What you are asked to do: Return the records exactly, from the first line through the "ADD TO CART (463, 173)" line.

(Exercise material Opens)

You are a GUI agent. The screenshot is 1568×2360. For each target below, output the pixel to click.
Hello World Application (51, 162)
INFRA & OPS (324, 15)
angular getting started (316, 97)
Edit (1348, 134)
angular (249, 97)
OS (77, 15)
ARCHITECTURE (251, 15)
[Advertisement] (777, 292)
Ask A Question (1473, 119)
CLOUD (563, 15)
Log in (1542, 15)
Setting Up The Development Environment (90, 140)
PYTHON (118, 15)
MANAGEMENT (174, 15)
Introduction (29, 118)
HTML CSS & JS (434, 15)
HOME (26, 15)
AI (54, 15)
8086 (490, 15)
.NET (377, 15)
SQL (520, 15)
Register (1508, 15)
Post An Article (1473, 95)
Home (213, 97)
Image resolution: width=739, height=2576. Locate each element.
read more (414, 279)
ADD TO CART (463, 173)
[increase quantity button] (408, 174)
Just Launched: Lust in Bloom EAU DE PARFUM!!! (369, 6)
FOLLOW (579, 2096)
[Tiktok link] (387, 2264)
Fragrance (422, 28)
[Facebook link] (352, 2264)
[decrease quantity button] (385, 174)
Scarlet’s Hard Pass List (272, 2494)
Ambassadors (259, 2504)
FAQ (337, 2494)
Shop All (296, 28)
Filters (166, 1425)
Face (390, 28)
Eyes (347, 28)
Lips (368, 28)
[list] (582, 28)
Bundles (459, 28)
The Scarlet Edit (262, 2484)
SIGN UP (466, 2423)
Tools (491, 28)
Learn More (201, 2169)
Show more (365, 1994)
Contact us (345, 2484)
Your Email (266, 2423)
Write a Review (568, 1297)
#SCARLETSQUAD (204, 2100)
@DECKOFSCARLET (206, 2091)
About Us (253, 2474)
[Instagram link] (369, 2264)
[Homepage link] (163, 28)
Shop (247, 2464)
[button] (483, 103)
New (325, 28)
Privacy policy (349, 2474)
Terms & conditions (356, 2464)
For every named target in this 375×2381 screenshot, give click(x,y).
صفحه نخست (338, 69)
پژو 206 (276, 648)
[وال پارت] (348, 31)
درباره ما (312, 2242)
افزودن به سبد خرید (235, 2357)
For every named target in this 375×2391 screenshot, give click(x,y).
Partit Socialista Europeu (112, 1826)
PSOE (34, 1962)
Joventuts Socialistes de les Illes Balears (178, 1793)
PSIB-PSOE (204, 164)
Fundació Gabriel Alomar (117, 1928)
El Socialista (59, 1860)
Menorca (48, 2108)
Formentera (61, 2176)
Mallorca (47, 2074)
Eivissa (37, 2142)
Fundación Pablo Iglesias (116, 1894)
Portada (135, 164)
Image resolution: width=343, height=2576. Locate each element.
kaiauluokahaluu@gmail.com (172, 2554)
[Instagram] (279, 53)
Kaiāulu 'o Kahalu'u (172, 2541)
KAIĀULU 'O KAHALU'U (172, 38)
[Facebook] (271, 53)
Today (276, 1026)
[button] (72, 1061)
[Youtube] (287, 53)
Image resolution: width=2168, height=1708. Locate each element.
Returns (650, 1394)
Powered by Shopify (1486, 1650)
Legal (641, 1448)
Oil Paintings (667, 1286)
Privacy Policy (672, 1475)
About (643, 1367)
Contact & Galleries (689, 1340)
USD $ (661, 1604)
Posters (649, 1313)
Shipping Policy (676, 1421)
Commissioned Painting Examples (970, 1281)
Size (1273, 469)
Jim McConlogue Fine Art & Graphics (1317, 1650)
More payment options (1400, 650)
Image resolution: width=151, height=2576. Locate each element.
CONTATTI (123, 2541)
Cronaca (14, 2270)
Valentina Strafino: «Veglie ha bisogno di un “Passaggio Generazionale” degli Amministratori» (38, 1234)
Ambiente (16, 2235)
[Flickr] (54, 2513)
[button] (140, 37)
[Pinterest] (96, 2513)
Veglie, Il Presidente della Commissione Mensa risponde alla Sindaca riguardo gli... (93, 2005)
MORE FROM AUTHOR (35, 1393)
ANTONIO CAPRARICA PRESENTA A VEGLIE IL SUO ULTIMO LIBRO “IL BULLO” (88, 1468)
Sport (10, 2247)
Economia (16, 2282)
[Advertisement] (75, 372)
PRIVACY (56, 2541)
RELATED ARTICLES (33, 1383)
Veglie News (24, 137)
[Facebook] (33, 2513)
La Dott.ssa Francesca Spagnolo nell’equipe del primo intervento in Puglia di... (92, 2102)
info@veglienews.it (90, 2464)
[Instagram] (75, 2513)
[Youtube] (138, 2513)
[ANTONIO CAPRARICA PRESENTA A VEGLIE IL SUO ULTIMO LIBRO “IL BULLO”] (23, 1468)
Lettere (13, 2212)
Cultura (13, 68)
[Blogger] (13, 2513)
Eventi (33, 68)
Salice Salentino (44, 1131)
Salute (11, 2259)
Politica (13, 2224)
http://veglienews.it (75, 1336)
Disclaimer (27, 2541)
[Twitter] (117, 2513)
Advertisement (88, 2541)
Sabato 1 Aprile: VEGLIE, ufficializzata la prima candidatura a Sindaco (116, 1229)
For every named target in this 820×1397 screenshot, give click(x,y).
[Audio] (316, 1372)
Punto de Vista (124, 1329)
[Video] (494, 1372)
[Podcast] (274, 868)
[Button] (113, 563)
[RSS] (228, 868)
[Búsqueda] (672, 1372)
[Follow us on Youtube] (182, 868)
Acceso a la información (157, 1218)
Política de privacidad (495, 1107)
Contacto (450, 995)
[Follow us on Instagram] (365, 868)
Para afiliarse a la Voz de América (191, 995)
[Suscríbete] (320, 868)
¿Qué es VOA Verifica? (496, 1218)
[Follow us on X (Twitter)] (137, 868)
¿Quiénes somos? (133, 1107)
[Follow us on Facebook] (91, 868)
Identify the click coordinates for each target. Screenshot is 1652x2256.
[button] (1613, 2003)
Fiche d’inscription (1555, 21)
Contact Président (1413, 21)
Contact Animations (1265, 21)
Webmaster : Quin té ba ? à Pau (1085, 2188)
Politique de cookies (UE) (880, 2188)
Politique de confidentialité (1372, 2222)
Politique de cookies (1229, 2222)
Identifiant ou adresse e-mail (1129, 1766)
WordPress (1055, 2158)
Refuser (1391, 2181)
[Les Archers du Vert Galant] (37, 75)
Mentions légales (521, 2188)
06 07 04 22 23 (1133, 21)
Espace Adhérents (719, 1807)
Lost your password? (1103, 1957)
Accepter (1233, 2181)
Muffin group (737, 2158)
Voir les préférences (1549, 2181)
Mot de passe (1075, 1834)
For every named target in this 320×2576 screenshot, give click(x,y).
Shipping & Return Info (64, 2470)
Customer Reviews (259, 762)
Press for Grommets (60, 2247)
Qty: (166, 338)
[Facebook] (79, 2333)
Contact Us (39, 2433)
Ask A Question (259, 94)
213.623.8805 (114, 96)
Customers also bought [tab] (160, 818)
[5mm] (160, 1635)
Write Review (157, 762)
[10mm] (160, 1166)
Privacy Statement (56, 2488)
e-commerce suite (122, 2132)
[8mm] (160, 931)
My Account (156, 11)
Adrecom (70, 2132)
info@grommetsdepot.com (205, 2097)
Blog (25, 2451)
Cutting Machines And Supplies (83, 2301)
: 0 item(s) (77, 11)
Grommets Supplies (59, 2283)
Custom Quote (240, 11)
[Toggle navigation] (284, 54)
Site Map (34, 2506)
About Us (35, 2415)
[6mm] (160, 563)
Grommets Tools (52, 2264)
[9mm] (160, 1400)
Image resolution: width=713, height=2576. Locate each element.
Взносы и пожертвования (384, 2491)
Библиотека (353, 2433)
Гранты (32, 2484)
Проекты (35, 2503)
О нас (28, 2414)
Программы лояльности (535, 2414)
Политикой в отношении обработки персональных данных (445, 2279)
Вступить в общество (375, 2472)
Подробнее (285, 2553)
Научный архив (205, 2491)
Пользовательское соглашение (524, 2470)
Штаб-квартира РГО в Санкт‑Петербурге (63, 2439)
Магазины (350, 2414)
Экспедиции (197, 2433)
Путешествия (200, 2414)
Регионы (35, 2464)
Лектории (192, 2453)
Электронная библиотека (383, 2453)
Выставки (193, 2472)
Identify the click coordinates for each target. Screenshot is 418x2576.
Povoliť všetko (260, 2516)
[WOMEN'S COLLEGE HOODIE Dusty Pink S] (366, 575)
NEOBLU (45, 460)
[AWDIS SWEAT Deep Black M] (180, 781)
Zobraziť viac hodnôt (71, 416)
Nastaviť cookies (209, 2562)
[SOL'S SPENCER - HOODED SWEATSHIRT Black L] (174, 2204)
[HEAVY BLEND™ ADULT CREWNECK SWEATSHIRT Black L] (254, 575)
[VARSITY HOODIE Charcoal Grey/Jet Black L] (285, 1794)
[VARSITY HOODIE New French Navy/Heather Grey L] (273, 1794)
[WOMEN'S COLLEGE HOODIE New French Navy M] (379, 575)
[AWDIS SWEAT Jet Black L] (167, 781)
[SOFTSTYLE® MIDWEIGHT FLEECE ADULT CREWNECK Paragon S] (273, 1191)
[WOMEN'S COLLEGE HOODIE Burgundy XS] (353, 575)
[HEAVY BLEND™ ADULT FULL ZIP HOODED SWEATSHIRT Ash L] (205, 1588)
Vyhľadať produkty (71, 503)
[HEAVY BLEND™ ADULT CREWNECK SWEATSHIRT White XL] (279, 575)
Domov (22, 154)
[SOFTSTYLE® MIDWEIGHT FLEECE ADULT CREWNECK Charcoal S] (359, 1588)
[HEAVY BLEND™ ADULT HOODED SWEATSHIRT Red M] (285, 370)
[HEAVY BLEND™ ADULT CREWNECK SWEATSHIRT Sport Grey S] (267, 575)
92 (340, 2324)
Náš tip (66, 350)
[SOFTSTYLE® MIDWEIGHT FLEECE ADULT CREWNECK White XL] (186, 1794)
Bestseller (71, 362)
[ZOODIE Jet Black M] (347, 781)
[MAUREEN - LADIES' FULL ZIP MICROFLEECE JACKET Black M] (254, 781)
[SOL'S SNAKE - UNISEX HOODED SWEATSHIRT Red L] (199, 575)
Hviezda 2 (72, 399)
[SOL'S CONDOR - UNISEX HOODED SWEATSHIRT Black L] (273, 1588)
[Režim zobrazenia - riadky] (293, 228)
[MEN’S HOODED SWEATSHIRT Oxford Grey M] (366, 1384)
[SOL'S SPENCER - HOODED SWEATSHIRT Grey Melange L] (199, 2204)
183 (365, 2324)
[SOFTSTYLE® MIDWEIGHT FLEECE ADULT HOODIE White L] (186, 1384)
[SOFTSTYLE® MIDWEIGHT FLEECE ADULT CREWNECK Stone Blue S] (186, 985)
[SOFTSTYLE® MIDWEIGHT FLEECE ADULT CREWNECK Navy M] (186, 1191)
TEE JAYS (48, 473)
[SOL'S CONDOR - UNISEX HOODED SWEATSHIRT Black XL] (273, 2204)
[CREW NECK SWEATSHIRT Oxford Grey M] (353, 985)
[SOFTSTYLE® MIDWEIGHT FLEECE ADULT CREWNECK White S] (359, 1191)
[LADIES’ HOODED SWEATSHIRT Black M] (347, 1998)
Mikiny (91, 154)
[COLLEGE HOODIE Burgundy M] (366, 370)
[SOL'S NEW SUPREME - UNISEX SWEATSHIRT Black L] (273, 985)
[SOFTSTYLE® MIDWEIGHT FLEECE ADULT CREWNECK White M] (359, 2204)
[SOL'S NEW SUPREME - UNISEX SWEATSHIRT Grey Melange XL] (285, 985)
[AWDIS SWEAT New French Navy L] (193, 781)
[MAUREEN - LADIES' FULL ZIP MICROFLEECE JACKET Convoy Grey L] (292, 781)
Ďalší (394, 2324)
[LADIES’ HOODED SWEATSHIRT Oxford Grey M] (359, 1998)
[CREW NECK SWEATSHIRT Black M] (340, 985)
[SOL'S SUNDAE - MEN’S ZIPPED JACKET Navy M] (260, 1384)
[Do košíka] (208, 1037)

(Exercise material Closes)

Answer section:
You are a GUI agent. The screenshot is 1568×2360. For each target below, output the pixel to click.
Hello World Application (51, 162)
INFRA & OPS (324, 15)
angular getting started (316, 97)
Edit (1348, 134)
angular (249, 97)
OS (77, 15)
ARCHITECTURE (251, 15)
[Advertisement] (777, 292)
Ask A Question (1473, 119)
CLOUD (563, 15)
Log in (1542, 15)
Setting Up The Development Environment (90, 140)
PYTHON (118, 15)
MANAGEMENT (174, 15)
Introduction (29, 118)
HTML CSS & JS (434, 15)
HOME (26, 15)
AI (54, 15)
8086 (490, 15)
.NET (377, 15)
SQL (520, 15)
Register (1508, 15)
Post An Article (1473, 95)
Home (213, 97)
Image resolution: width=739, height=2576. Locate each element.
read more (414, 279)
ADD TO CART (463, 173)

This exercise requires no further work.